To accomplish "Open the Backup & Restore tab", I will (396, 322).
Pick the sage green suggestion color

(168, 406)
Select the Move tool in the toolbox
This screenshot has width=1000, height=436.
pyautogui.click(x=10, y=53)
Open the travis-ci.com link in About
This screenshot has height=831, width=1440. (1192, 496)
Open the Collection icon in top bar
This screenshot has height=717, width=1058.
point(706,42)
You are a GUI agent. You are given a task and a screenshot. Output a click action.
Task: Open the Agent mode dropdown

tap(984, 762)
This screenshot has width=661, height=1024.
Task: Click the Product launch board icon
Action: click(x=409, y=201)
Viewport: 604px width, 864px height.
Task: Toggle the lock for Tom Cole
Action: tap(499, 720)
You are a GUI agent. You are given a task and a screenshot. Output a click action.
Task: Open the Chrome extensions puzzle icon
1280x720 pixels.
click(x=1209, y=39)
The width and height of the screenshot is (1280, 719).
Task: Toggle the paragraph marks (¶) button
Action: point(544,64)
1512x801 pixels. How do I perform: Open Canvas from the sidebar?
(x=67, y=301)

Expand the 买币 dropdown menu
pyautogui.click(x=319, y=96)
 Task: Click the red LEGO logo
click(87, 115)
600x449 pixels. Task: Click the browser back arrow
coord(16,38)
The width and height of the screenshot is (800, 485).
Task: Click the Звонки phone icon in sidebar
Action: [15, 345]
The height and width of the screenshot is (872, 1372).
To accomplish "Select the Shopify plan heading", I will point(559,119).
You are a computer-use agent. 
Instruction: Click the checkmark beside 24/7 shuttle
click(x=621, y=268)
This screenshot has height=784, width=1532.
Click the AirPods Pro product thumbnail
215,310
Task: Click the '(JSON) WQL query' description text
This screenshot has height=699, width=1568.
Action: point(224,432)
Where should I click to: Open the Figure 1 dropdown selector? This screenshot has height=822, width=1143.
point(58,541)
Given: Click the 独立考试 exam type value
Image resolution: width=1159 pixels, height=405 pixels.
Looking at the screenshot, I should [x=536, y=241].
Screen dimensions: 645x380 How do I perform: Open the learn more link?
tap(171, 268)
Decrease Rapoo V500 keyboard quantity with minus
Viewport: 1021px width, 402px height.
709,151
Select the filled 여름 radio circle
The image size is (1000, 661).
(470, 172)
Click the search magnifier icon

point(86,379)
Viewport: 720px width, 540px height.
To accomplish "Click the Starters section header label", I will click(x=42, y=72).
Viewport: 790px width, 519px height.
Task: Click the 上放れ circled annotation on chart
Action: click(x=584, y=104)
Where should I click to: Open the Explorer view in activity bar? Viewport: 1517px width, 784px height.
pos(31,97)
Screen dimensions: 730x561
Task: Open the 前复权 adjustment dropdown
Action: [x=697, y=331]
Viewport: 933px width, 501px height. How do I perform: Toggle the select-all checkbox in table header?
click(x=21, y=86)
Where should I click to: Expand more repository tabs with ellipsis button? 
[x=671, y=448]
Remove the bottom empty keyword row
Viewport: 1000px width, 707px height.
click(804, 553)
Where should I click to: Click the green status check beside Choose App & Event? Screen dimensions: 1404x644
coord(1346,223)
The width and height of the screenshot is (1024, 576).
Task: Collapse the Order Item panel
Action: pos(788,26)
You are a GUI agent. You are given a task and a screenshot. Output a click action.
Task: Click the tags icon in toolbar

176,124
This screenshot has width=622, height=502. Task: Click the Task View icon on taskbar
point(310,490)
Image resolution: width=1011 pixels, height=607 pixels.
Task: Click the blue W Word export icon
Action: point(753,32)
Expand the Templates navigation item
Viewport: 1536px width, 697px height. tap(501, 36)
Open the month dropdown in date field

★ ★ ★ ★ ★

Print each line, starting with the one that contains "Image resolution: width=1159" and ending with the last line of the data, exactly as it stands and with no other lines.

> **Response to this exercise**:
Image resolution: width=1159 pixels, height=405 pixels.
Looking at the screenshot, I should [x=536, y=241].
Screen dimensions: 645x380 How do I perform: Open the learn more link?
tap(171, 268)
Decrease Rapoo V500 keyboard quantity with minus
Viewport: 1021px width, 402px height.
709,151
Select the filled 여름 radio circle
The image size is (1000, 661).
(470, 172)
Click the search magnifier icon

point(86,379)
Viewport: 720px width, 540px height.
To accomplish "Click the Starters section header label", I will click(x=42, y=72).
Viewport: 790px width, 519px height.
Task: Click the 上放れ circled annotation on chart
Action: click(x=584, y=104)
Where should I click to: Open the Explorer view in activity bar? Viewport: 1517px width, 784px height.
pos(31,97)
Screen dimensions: 730x561
Task: Open the 前复权 adjustment dropdown
Action: [x=697, y=331]
Viewport: 933px width, 501px height. How do I perform: Toggle the select-all checkbox in table header?
click(x=21, y=86)
Where should I click to: Expand more repository tabs with ellipsis button? 
[x=671, y=448]
Remove the bottom empty keyword row
Viewport: 1000px width, 707px height.
click(804, 553)
Where should I click to: Click the green status check beside Choose App & Event? Screen dimensions: 1404x644
coord(1346,223)
The width and height of the screenshot is (1024, 576).
Task: Collapse the Order Item panel
Action: pos(788,26)
You are a GUI agent. You are given a task and a screenshot. Output a click action.
Task: Click the tags icon in toolbar

176,124
This screenshot has width=622, height=502. Task: Click the Task View icon on taskbar
point(310,490)
Image resolution: width=1011 pixels, height=607 pixels.
Task: Click the blue W Word export icon
Action: point(753,32)
Expand the Templates navigation item
Viewport: 1536px width, 697px height. tap(501, 36)
Open the month dropdown in date field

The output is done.